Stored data

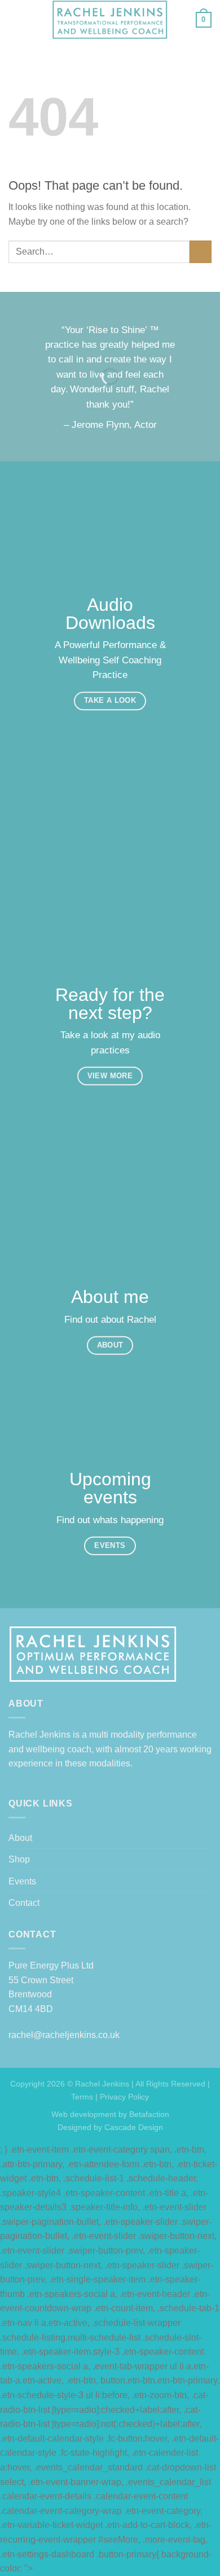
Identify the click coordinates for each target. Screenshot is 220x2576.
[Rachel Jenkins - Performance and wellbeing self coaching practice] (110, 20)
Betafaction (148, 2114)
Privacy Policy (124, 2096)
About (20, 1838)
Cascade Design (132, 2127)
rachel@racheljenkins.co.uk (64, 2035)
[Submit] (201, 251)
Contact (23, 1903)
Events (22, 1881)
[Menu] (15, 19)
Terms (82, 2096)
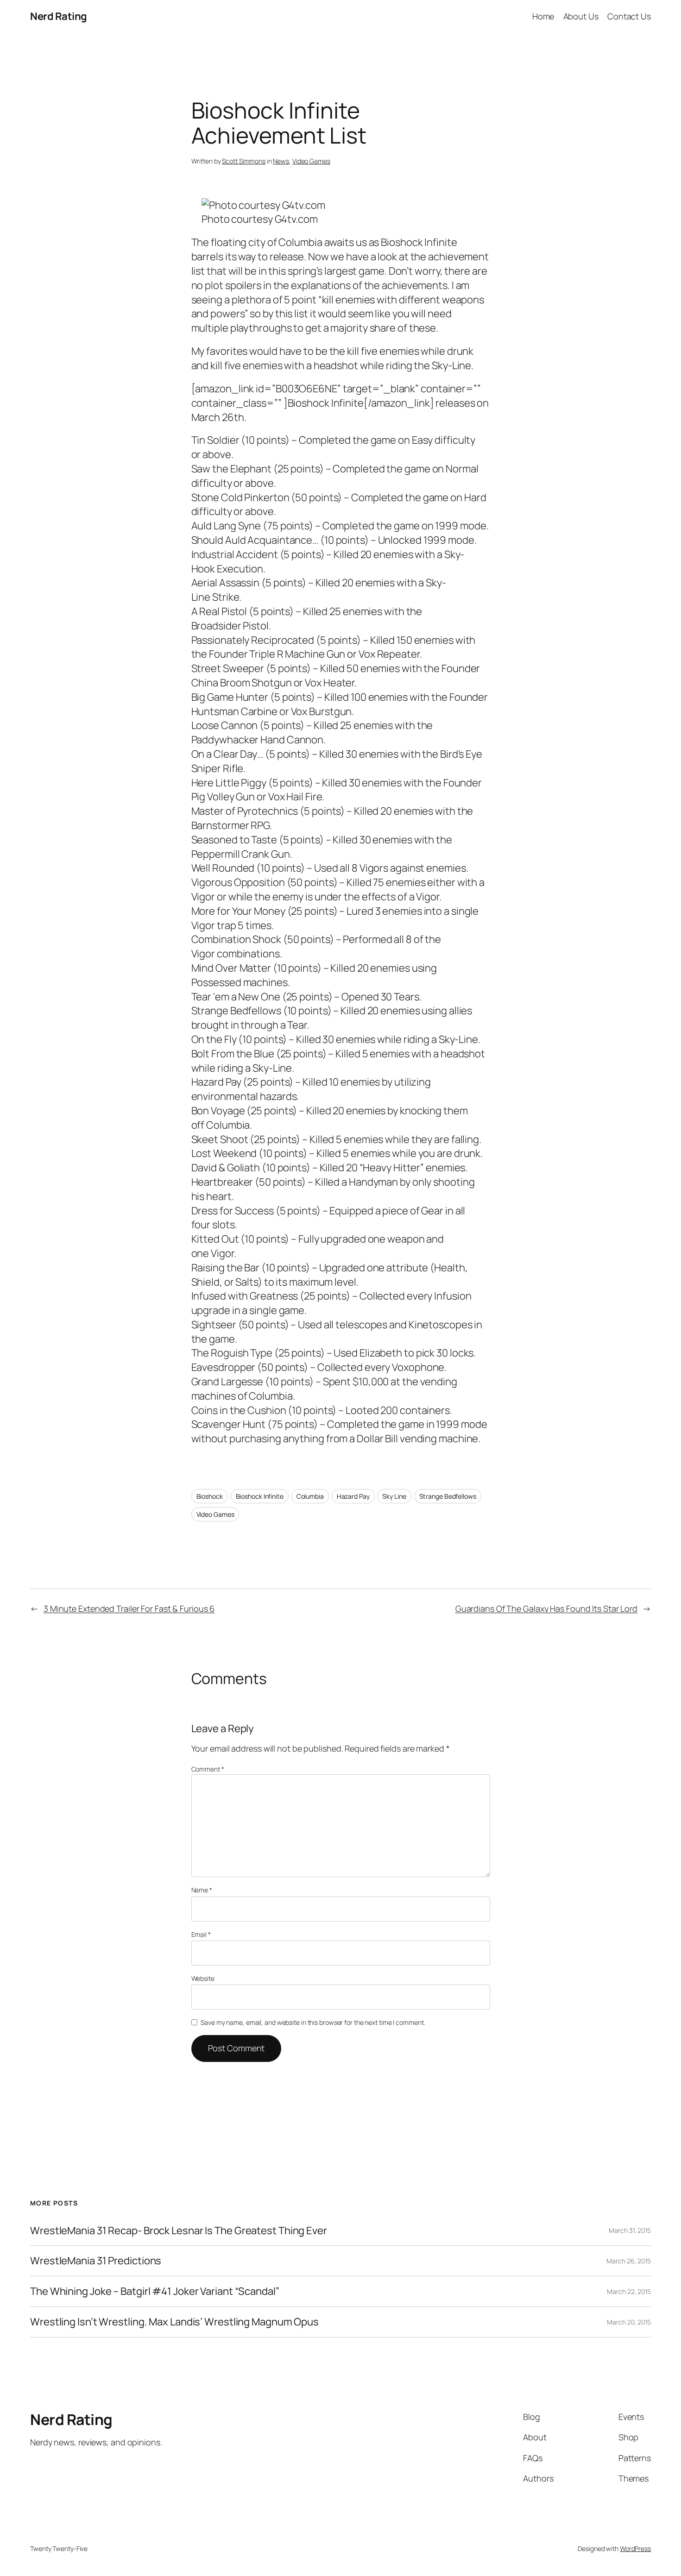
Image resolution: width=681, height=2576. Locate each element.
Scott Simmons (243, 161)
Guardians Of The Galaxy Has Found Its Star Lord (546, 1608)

WORK TO COMPLETE: Could you state how many lines in the data hold the word "each"? Only the number should be given.

ANSWER BELOW: 2